→ **QUOTED PASSAGE**:
____________

A Sydney University study interviewing residents found fewer than a third of them said they were friends with another resident.

A previous federal aged care minister claimed up to 40 per cent of residents never receive visitors.

Aged care is primarily a federal responsibility, but even while the government was considering the Royal Commission’s “excoriating” interim report, it was pushing to privatise the care assessment workforce.

Revelations from the royal commission continue to shock. Photo: AAP

Four years ago when the federal government was using “stopping rorts” as the excuse to reduce funding, it was clear residents would end up paying the price.

It’s two decades since the infamous “kerosene baths” on Bronwyn Bishop’s watch, highlighting deep failures in Victoria’s more privatised aged-care industry, but aged-care horror stories of one kind or another are as regular as killer toys at Christmas.

The rapid spread of the coronavirus through Victoria’s homes has at least shone a torch on an aspect of the industry frequently glossed over: Most of the work, most of the care for the elderly, has been outsourced to people on subsistence wages.

While arguments have raged about the ratio of registered nurses to patients, 10 per cent of aged-care workers are on the minimum wage of $19.84 an hour.

The median aged-care worker salary, allowing for some years of experience, is still just $22.37 an hour. The top decile hit $27.89 an hour.

Care in aged-care homes is left to people earning subsistence wages. Photo: Getty

To live on the minimum wage, to eat and pay the rent in major cities, multiple shifts at multiple homes become necessary for a casualised workforce.

I knew one aged-care worker in Sydney who held down jobs at two homes and did them well – but I wonder how many others could.

While Josh Frydenberg is “demanding” answers of the Victorian government on hotel quarantine, he might also demand answers of his own government on aged-care centres.

A key to award-winning care changes instituted by consultant Daniella Greenwood was continuity of staff in dealing with residents, a relationship-based roster. I have no idea how that could work when people need to work multiple shifts at multiple homes.

And the preceding 760 words have been somewhat on the assumption of generic “old people” in reasonable shape.

____________

→ **INFORMATION PROVIDED**:
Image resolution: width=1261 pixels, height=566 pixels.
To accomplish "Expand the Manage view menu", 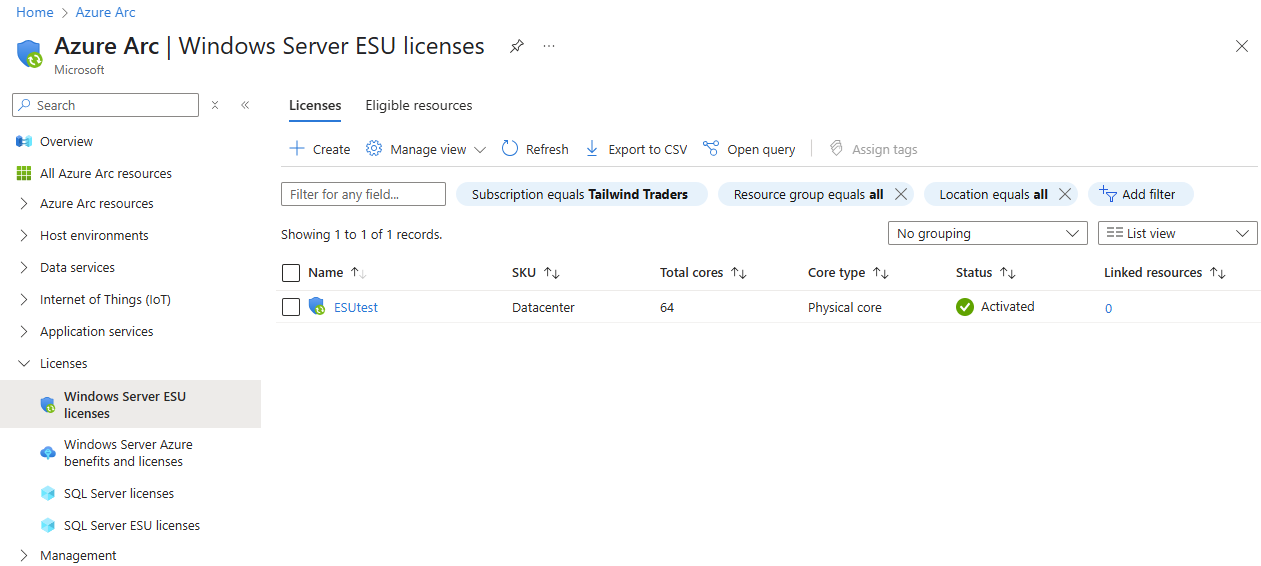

____________

→ **EXERCISE DESCRIPTION**: According to the article on aged care, what is the median hourly pay of an aged-care worker?

→ **TASK RESPONSE**: $22.37 an hour.